In his 2015 State of the Union address, Obama outlined some key goals of workplace reform for the year: a minimum wage increase, mandatory paid sick leave and gender pay equity. While reforms may find difficulty passing through the Republican-majority House and Senate, Obama’s goals would be beneficial for most Americans and would allow the nation to keep up with other progressive countries.
In 2013, 3.3 million workers were paid at or below the current federal minimum wage of $7.25 per hour, according to the U.S. Bureau of Labor Statistics. This amount would fail to support most people. A full-time minimum-wage worker earns an annual income of $15,080, already below the poverty line of a 2-person household before taxes, according to the U.S. Department of Health and Human Services. Evidently, a minimum wage increase is necessary, not to unfairly redistribute wealth as some claim, but to allow an adequate standard of living for all workers.
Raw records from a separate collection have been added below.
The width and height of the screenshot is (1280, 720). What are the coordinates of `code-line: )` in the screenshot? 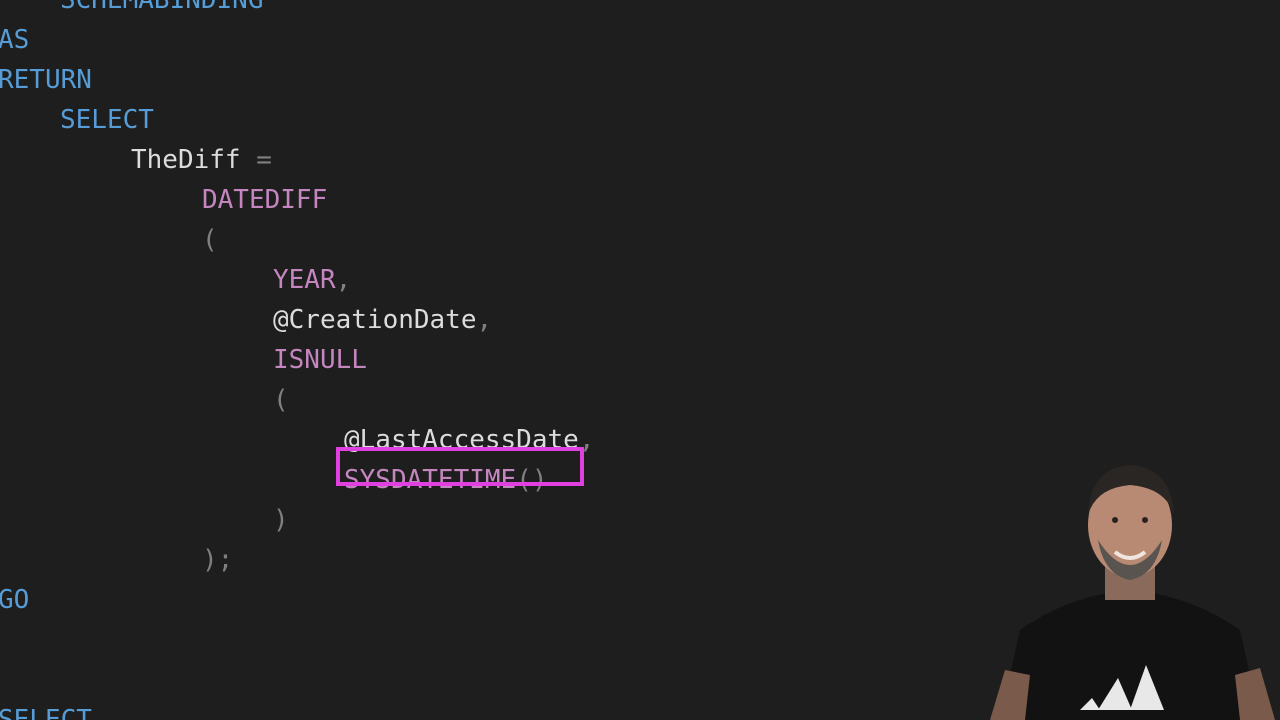 It's located at (281, 520).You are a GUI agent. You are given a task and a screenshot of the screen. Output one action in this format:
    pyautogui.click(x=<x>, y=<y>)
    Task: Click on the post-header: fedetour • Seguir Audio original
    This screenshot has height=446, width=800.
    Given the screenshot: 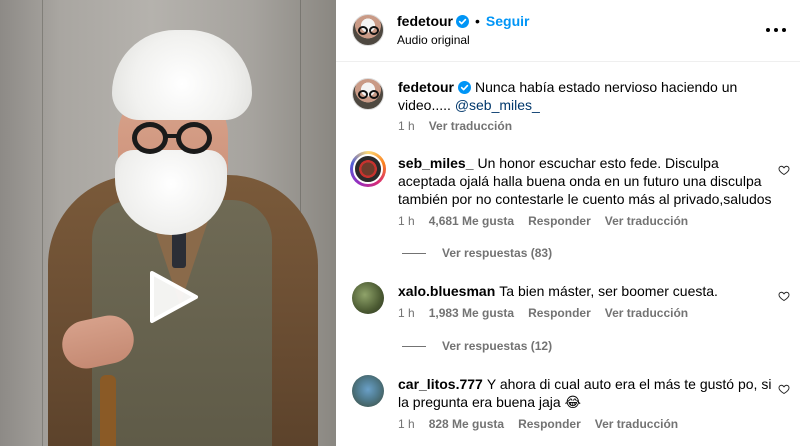 What is the action you would take?
    pyautogui.click(x=568, y=31)
    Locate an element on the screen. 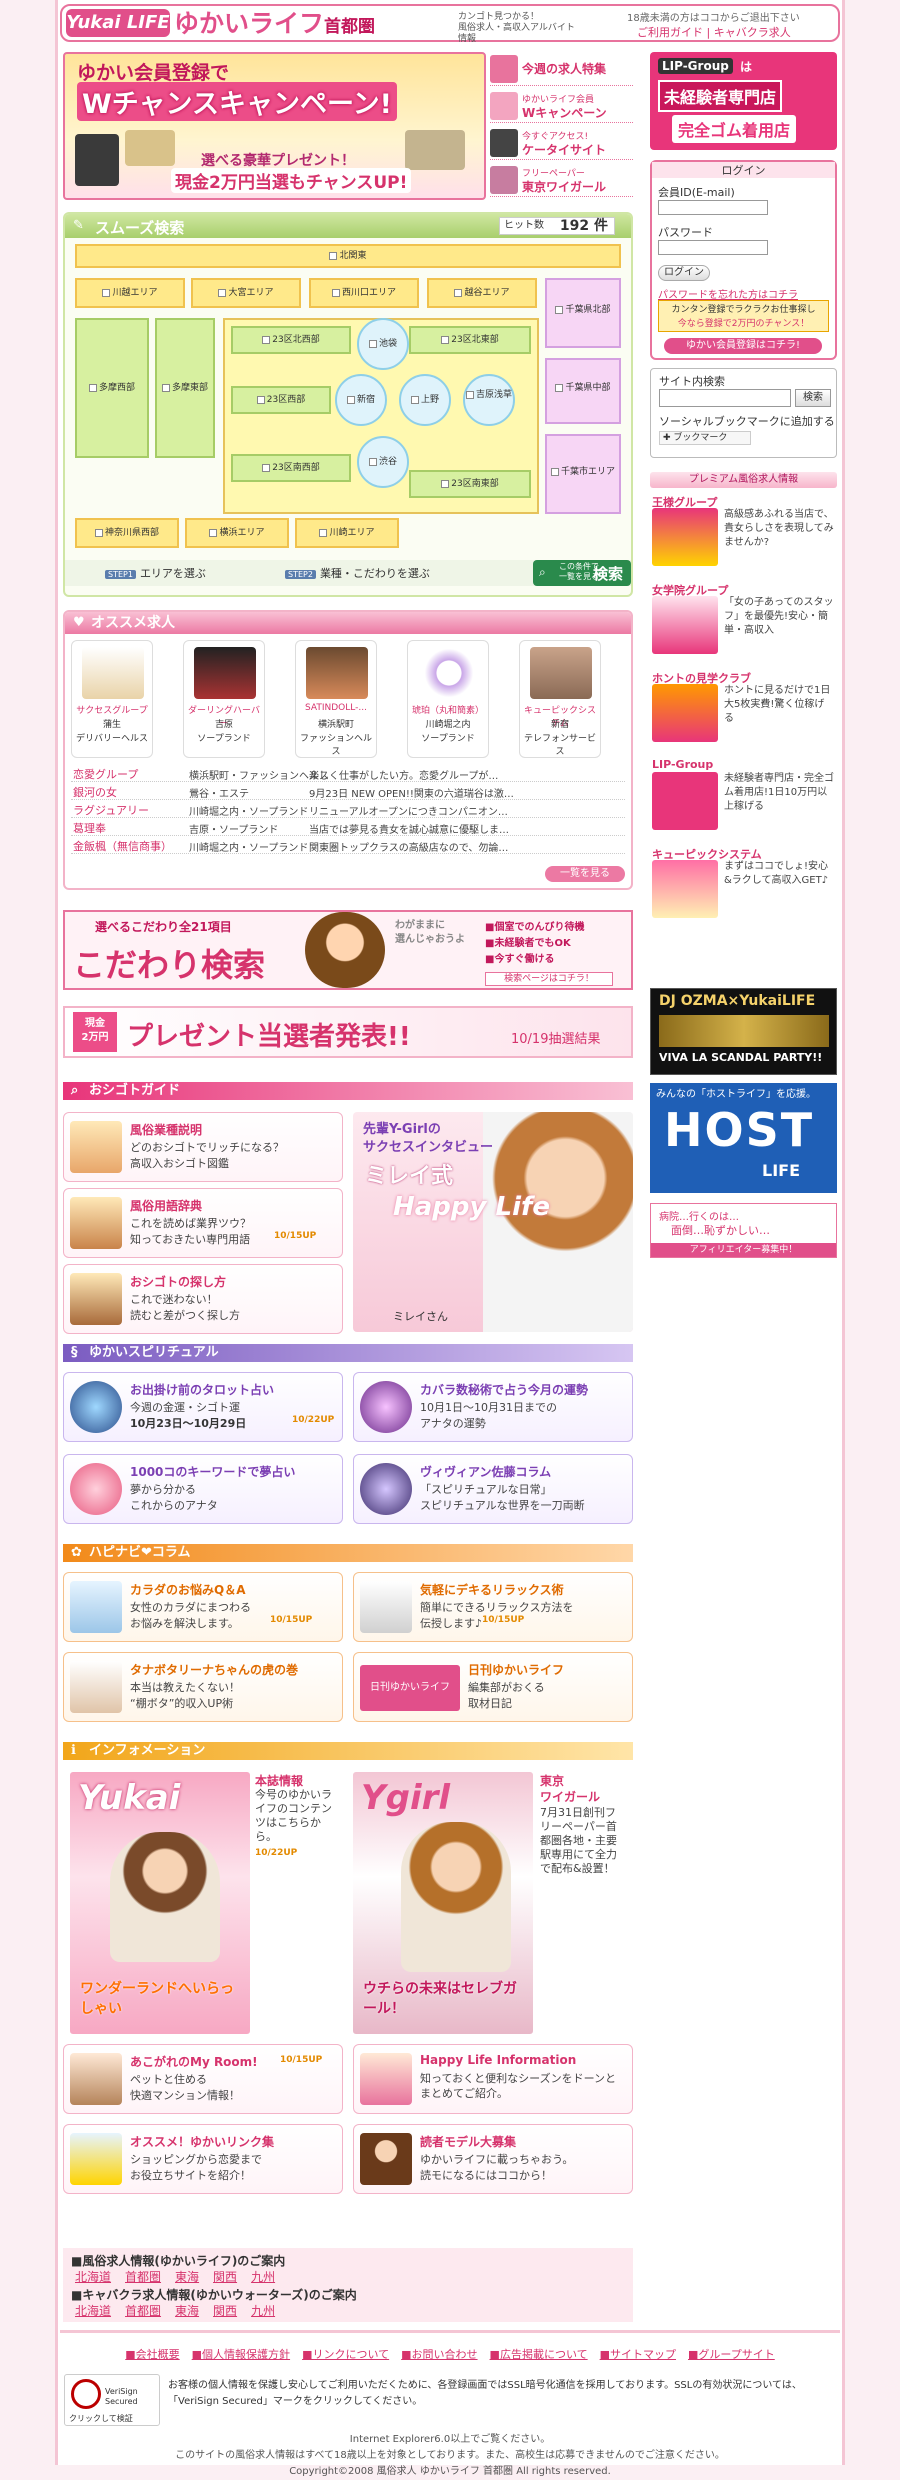  area-link: 関西 is located at coordinates (225, 2277).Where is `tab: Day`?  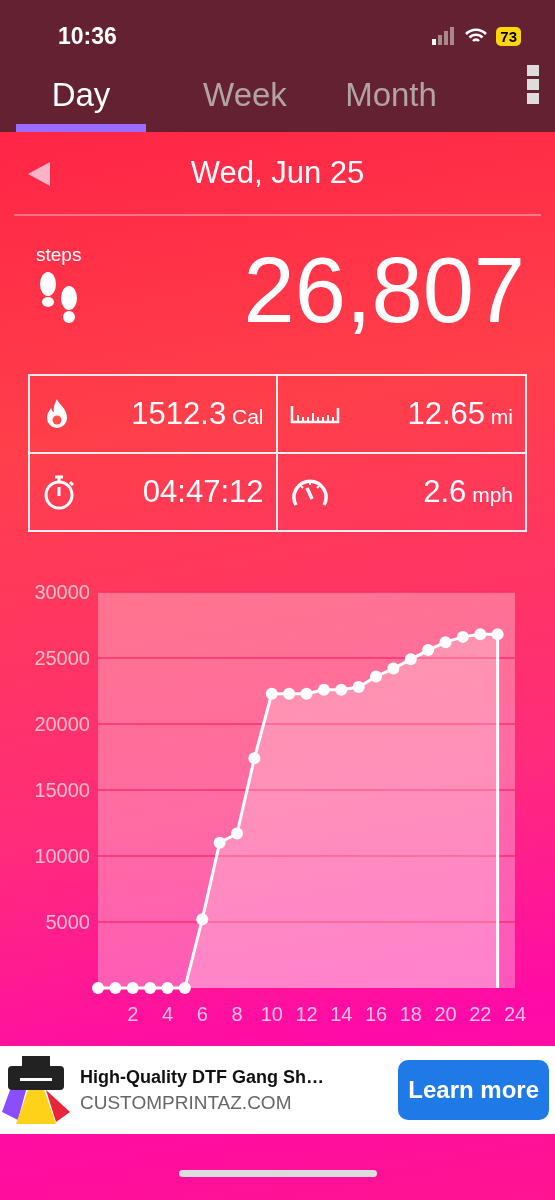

Students are familiar with the inconvenient choice of either attending school while miserably sick or resting at home and making up days of work. However, this can become a more drastic dilemma for workers when it becomes a choice between health and pay. The Center for Economic and Policy Research has found that out of 22 comparatively wealthy countries, the U.S. is the only one that would not provide any worker’s compensation for either a 5-day flu or a 50-day cancer treatment. A bill that guarantees seven paid sick days a year, as Obama proposed, would be a simple step in the right direction.
Moreover, as if U.S. worker’s rights could not lag behind other countries enough, the U.S. ranks last in government support for new parents when compared to 37 other countries, according to the Organization for Economic Cooperation and Development. While the Family and Medical Leave Act allows certain eligible employees to receive up to 12 weeks of unpaid leave in a 12-month period to care for a child, all workers should be able to enjoy these benefits, plus at least some financial compensation.
Perhaps most importantly, the U.S. must address the issue of gender pay inequity. Data from the Bureau of Labor Statistics have long shown that women make less than men in every occupation. The pay gap has not changed in a decade, and will not change until action is taken. One would think that gender equality would be a nonpartisan issue by now, but in September 2014, Senate Republicans inexplicably blocked the Paycheck Fairness Act, according to the Huffington Post.
With several important reforms on the table, hopefully 2015 can be a year of government cooperation in addressing these priorities.